GIVEN PROBLEM: Collect each line of the records below that contains the word "coordinates", and copy every one of those lines in full.

(Stored dataset items)

┌────────

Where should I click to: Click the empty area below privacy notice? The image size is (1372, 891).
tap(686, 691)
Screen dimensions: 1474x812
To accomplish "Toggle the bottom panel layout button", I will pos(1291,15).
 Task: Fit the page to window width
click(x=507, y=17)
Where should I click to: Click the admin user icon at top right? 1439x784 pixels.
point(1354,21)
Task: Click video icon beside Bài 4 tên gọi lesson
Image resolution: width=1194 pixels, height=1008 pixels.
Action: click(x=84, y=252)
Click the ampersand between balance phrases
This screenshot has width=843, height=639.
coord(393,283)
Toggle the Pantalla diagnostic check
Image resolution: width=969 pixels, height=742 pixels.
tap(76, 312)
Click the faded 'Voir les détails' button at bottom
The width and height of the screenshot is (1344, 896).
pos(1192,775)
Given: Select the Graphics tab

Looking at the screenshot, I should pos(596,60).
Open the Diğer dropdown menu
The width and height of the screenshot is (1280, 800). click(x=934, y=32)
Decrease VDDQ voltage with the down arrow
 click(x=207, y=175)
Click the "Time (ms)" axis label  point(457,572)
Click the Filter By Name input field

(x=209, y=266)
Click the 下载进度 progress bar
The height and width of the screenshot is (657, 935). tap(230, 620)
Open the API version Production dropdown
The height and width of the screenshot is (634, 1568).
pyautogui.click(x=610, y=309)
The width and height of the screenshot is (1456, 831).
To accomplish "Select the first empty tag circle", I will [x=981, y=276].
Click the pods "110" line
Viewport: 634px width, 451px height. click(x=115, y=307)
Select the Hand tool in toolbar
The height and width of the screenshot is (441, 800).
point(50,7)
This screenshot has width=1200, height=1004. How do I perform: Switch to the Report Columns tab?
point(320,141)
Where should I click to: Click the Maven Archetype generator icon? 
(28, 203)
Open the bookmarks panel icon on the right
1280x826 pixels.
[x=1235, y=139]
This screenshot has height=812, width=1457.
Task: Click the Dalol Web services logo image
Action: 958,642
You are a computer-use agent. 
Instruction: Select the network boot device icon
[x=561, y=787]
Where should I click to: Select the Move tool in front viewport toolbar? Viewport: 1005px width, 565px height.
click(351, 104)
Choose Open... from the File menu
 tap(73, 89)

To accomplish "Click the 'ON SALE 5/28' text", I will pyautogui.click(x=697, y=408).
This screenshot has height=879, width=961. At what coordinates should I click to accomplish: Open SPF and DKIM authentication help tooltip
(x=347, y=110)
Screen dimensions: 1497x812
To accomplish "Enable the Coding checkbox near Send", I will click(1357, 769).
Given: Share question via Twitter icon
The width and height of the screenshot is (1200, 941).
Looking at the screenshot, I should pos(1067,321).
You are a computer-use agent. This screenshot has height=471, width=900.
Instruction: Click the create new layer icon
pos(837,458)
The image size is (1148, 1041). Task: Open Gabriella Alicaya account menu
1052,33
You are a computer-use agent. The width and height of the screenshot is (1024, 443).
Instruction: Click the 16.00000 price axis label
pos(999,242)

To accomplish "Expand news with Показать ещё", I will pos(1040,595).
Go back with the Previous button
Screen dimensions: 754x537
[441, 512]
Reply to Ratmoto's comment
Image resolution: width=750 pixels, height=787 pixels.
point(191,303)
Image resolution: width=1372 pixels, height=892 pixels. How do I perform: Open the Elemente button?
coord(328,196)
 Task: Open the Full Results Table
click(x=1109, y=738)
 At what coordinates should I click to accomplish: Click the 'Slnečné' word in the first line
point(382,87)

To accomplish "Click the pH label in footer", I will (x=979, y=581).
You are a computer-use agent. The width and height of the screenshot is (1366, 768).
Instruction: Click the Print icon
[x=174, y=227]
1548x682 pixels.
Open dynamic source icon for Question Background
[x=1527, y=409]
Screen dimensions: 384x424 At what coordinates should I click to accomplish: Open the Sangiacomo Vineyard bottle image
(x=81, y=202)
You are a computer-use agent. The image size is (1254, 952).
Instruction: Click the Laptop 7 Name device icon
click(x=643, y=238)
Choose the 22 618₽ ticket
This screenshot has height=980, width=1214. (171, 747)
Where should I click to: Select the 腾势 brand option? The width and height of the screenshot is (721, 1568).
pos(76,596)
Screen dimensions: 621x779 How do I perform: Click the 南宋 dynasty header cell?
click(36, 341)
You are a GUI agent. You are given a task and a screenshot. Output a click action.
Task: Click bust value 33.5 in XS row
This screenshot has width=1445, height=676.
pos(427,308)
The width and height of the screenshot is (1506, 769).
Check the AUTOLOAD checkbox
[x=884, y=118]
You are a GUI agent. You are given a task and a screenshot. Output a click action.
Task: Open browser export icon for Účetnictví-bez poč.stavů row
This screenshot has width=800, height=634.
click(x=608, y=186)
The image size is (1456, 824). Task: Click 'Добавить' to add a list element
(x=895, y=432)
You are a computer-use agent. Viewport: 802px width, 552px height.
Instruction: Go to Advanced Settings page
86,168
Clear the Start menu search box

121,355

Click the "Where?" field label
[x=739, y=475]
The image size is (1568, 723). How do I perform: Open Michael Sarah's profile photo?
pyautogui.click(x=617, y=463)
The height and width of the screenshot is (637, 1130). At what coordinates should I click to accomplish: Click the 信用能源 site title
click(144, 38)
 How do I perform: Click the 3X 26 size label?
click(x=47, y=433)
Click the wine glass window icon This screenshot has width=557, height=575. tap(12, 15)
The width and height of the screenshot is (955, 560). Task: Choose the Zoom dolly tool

└────────

THE RESPONSE:
This screenshot has height=879, width=961. At what coordinates should I click to accomplish: Open SPF and DKIM authentication help tooltip
 At what coordinates should I click to accomplish: Click the 'Slnečné' word in the first line
Screen dimensions: 384x424 At what coordinates should I click to accomplish: Open the Sangiacomo Vineyard bottle image
The height and width of the screenshot is (637, 1130). At what coordinates should I click to accomplish: Click the 信用能源 site title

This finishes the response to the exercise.